Record Review - 1 January 16 2002

To those not aware of the history of Felix Da Housecat (aka Aphrohead, Thee Maddkatt Courtship or just Felix Stallings Jr.), it would appear that Felix's most recent album, Kittenz and Thee Glitz, is perfectly poised to hitch a ride on the latest electro revival. Kittenz and Thee Glitz mixes lush synth-pop and effectively sterile minimalism. But the truth of the matter is, Felix has been leading house music's traveling salvation show for almost 15 years, and Kittenz and Thee Glitz is cutting-edge retro-futurism — house as we knew it.

Felix first pumped out an '80s-influenced album with 1999's import-only I Know Electrikboy, released as the Maddkatt Courtship III. A loose concept album about a dark dance DJ who brought sounds from the past to save the future, Electrikboy preceded the current Electroclash craze by over a year and saw Felix exploring the meeting of hi-NRG and Chicago house where Phuture, the Pet Shop Boys and Prince play.
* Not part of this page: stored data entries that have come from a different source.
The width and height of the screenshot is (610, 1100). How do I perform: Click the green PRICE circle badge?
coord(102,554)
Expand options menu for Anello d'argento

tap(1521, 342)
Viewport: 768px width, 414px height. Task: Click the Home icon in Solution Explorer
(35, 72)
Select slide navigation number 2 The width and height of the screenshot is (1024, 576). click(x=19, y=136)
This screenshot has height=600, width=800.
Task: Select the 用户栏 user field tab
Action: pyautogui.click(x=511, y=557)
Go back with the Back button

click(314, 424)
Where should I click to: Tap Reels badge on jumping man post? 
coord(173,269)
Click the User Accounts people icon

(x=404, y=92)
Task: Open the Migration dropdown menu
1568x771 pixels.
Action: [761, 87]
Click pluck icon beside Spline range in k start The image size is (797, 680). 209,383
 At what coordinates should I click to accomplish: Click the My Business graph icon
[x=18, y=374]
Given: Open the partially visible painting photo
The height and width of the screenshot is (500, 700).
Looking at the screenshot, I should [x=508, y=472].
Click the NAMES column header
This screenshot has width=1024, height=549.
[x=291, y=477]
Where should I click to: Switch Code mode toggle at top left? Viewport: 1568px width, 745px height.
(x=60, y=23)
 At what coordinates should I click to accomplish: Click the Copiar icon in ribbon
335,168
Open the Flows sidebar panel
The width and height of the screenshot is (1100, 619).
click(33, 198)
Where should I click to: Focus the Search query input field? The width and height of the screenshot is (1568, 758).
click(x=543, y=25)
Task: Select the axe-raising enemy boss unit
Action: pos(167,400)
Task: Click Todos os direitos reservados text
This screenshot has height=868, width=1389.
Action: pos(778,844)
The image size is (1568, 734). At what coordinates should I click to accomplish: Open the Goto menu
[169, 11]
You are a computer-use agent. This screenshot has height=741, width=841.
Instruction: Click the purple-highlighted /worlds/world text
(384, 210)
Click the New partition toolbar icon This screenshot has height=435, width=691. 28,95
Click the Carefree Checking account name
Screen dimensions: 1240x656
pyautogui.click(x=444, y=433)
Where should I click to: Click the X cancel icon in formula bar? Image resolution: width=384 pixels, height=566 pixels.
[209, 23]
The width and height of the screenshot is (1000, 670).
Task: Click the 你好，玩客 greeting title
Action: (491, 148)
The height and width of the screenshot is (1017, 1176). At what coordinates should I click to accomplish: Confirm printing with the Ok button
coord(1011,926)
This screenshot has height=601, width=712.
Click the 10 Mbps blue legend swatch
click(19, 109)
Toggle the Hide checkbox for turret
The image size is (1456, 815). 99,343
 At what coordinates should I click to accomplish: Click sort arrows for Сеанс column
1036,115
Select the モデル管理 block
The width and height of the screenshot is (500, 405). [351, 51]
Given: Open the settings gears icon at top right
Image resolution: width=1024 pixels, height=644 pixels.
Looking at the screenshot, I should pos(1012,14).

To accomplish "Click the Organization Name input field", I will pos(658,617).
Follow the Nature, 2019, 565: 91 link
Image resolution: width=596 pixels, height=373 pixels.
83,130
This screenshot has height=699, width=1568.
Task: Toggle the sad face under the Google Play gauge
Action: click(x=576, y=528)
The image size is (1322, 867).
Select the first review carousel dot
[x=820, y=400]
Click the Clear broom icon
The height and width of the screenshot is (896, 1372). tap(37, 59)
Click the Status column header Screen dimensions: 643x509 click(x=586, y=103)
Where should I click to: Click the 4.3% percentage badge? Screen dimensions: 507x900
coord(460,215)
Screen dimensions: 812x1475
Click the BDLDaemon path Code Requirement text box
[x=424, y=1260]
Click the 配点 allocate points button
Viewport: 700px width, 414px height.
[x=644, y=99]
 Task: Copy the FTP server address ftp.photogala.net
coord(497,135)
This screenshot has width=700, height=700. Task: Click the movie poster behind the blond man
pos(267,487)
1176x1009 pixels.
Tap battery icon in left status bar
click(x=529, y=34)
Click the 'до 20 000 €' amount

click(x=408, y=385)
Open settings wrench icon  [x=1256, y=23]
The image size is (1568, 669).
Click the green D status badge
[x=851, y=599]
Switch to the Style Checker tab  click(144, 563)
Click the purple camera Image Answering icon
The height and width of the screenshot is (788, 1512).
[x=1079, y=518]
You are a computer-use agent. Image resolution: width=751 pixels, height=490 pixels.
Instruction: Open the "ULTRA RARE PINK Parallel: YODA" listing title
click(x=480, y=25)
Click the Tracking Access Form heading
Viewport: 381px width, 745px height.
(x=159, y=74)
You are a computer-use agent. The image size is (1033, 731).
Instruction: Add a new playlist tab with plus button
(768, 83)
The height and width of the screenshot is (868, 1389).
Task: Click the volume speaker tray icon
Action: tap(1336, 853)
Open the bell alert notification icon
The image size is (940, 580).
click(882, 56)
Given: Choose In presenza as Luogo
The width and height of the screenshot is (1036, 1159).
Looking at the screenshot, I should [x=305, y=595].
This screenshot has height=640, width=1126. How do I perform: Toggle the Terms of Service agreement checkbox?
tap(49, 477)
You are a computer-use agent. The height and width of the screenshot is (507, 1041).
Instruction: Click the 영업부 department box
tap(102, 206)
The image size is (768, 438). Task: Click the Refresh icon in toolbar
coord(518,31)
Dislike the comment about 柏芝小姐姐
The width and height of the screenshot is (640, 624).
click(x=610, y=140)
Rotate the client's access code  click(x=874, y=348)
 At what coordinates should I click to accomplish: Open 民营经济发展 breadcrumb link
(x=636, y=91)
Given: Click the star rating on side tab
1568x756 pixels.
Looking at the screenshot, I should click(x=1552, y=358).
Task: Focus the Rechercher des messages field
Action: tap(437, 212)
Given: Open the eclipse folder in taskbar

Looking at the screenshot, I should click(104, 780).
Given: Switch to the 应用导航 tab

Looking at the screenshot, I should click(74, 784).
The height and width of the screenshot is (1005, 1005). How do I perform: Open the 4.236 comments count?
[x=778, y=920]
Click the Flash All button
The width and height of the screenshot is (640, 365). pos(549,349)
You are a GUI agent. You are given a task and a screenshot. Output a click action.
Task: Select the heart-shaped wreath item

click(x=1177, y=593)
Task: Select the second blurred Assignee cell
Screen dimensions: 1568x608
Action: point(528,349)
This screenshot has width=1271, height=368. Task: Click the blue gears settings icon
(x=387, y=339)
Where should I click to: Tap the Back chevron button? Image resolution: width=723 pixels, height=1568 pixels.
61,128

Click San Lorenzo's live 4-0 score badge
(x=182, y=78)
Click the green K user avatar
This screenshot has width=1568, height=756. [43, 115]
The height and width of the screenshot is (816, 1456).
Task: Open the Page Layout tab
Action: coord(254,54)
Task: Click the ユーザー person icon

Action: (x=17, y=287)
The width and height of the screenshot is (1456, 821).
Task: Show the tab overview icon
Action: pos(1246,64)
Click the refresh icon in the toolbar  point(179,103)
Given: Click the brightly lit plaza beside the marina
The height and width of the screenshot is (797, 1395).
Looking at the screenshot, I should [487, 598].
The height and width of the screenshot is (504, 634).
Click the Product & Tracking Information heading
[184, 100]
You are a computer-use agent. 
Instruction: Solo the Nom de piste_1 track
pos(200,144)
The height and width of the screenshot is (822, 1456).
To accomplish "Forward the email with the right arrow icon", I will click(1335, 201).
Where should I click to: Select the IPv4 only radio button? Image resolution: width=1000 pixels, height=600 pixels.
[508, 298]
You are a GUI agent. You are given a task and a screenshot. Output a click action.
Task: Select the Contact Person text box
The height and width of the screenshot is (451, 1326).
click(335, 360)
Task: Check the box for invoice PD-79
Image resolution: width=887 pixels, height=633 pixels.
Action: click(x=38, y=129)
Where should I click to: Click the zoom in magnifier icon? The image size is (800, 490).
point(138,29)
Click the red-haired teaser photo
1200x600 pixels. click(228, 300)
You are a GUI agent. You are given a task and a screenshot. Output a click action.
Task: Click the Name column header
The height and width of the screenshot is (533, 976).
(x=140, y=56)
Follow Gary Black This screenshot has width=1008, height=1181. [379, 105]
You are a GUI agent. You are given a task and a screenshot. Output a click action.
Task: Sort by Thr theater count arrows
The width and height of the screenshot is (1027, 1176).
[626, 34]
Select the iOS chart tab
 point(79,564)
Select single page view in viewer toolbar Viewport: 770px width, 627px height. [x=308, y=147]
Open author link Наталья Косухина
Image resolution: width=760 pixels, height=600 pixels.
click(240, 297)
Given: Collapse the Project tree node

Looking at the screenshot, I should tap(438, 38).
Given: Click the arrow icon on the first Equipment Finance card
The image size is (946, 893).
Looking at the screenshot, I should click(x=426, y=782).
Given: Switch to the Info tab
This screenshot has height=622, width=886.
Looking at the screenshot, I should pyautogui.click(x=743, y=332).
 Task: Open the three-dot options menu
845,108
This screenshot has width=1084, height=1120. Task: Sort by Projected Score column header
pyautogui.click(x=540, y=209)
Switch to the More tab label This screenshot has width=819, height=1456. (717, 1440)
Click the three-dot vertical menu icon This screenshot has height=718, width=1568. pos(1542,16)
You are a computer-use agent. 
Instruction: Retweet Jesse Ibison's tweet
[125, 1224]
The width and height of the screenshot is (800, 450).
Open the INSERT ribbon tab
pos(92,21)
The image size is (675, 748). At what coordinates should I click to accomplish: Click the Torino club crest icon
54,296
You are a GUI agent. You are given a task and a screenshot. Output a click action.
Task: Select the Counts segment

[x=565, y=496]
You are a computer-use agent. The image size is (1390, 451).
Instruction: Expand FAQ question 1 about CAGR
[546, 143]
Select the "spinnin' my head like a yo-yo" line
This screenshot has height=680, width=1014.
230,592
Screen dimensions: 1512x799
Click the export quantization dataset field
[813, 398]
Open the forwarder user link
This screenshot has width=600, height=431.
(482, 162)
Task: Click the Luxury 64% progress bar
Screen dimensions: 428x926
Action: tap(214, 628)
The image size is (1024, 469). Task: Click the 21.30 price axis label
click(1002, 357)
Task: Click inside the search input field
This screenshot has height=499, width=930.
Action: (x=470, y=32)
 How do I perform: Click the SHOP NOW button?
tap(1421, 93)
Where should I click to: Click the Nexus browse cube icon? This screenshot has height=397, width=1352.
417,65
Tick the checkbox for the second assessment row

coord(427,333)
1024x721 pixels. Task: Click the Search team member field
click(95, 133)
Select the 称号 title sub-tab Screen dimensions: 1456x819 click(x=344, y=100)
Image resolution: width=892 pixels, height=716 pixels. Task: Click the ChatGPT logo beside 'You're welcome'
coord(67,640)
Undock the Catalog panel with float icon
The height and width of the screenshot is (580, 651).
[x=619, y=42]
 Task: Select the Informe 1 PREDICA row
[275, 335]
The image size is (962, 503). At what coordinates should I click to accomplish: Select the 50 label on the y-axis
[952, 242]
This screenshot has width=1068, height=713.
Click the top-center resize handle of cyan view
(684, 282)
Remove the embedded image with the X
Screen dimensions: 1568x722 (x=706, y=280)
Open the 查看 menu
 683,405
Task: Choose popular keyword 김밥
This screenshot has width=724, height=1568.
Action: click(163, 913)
Now he's even let Kraftwerk, New Order and ESG join the game — which is to remind people that Daft Punk are imitators, not originators.

Kittenz and Thee Glitz — named after fashionably aloof French provocateur Miss Kittin, the first of the project's six collaborators — is Felix's first album to bask in what has been wrought. Songs like "Happy Hour" and "Glitz Rock," with their leaden thump and lusty bass, could sit comfortably on the dance floor next to Ladytron — that is, if Gary Numan, OMD and Human League's dance cards were full. Felix fills the space between house and techno with Moroder disco and acidic 808-stomps, and soon it's hard to tell if it's '81, '91 or 2001. But it always feels like it's the right time for Felix's latest, which is as tasty as spilled milk to kittenz.

Felix Da Housecat spins at eleven50 Fri., Jan. 18.??